Immediate Mode Graphical User Interface (IMGUI): User Interfaces in a Real-Time Loop

Background

Dreamler has always been intended to be a real-time native application, with 60 frames per second hardware accelerated graphics and real-time networking. It is technically very much the same as a typical modern PC-game. We started off with DirectX 9.0c on Windows, and have since migrated to OpenGL 3.x in order to support both Mac OSX as well as Linux.

As the intent was always there to include arbitrary animations and cool visuals, we needed to approach all aspects of the user interface from the “real-time” angle. I personally have a lot of experience writing more traditional user interface applications on Windows (using Microsoft Foundation Classes), but have since then come across a new and somewhat experimental approach called Immediate Mode User Interface (IMGUI).
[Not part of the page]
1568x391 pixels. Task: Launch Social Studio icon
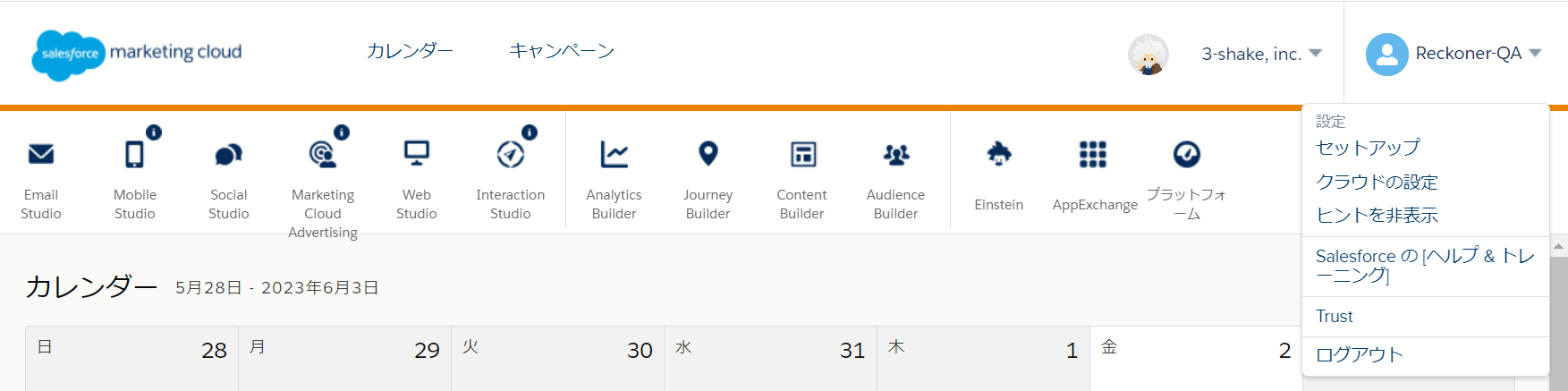[228, 155]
IMGUI is an alternative to the more traditional object oriented RMGUI (Retained Mode Graphical User Interface), with the main difference being that little or no application state is “retained” in the user interface components. RMGUI typically models the various widgets a user might interact with as instances of classes (objects), while IMGUI reduces “widgets” to procedural function calls. Such a function call will typically directly poll input devices as well as draw something on the screen.

Pros

There are several gains to the IMGUI approach:

  • There is no setup phase in which a programmer “creates widgets”. Instead the “existence” of any given “widget” is simply a function call. If no function is called, no widget appears on screen.
  • There are no “button click callbacks” as are typically found in RMGUI. Typically IMGUI “widget” function calls return interaction information directly, for example:

if(imgui::Interaction::LEFT_MOUSE_BUTTON_CLICK == imgui.button(style, position, text))
{
//do something in the application…
}

  • There is no state synchronization between the user interface and the application. Typically in RMGUI you need to explicitly sync widget state with application state in order for the user interface to accurately reflect the application state. This is indeed the “retention” that we speak of.

All of this allows for very dynamic user interfaces as well as rapid iteration on ideas since there is far less code to write than in the Retained Mode equivalent. Dreamler is all about novel and custom visualizations and interactions, and being able to iterate through various schemes with little to no setup overhead has been very benificial to keeping our rate of development high.

Cons

On the downside, IMGUI has the caveat of basically requiring real-time refresh rates (60hz is typical) in order to feel responsive and to not miss clicks / keypresses. The user interface can not so much be said to “exist” but is rather “calculated” or “rendered” as a result of a real-time loop that continually iterates over application state and draws “widgets” and reacts to interactions to same.

Indeed it might be hard to envision interacting with something that doesn’t “exist” in the classic sense of existing in RAM with some kind of bounding information. You can’t very well click a button that you don’t see. As a result of this it is typical for IMGUI to have at least a single frame of input latency, as the user is typically clicking on a button they “saw last frame”.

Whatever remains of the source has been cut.